Matt just looked bewildered. It was a vintage movie and Temple imagined one didn’t see many movies in a Roman Catholic seminary unless they were about Lourdes or Joan of Arc.

But he put the bags down on the floor, propped up by the wall, and he put his hands in his pants pockets. And stood there, looking Brad Pitt-adorable if Brad Pitt had been really, really good-looking.

Temple leaned against her opposite wall and looked away. “It’s been a bad day.”

“I got that.”

“First I had to listen to Molina tell me the sky was falling and then my new car decided it wouldn’t even hold my groceries.”

“Groceries? There won’t be that many groceries if you return to your usual ways. You’re not exactly Wolfgang Puck, you know.”

“You mean Martha Stewart.”

“If I was referring to your whole domestic mise-en-scène, yes, I would have meant that.”

“‘Mise-en-scène’? That is giving my life way too high a profile. How about misery-en-scène?”

“Temple, what’s wrong?”

“Wrong? Nothing. Max is in trouble so deep he won’t talk to me about it, though Molina will, but nothing’s wrong. You’re running around with a sketch artist and won’t talk to me, or even look at me, but nothing’s wrong. Molina’s gloating like a vampire at a blood bank and
she
won’t tell me anything except that I’m moving in all the wrong directions, but nothing’s wrong.

“There.” Temple folded her arms and stared sullenly at her grocery bags slumping against the opposite wall next to Matt’s khaki-clad legs. “Nothing’s wrong.”
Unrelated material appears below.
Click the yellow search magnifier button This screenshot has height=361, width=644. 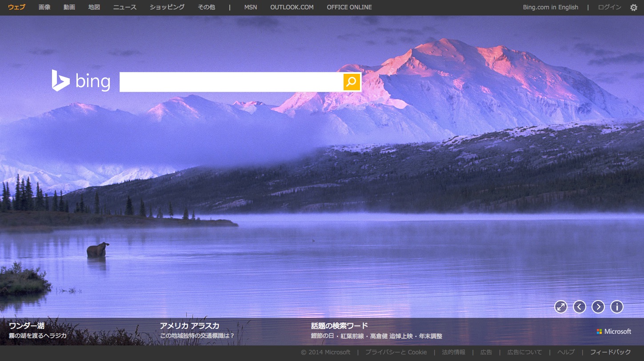(352, 82)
He was silent for so long she was almost tempted to look up at him, but resisted. She felt very rebellious all of a sudden.

“I can see,” he said finally, “why you’d think I was avoiding you, but it’s just that late-night schedule of mine and the travel.”

“That’s a lie, Matt. You don’t lie well. You want to avoid me.”

“I don’t
want
to —”

“Listen, you’re free to do whatever you need to. I just thought that we were friends —”

“No.”

She paused, startled into looking up.

“We might have been friends once, we might be friends once again. But now. Friends. We are not friends.”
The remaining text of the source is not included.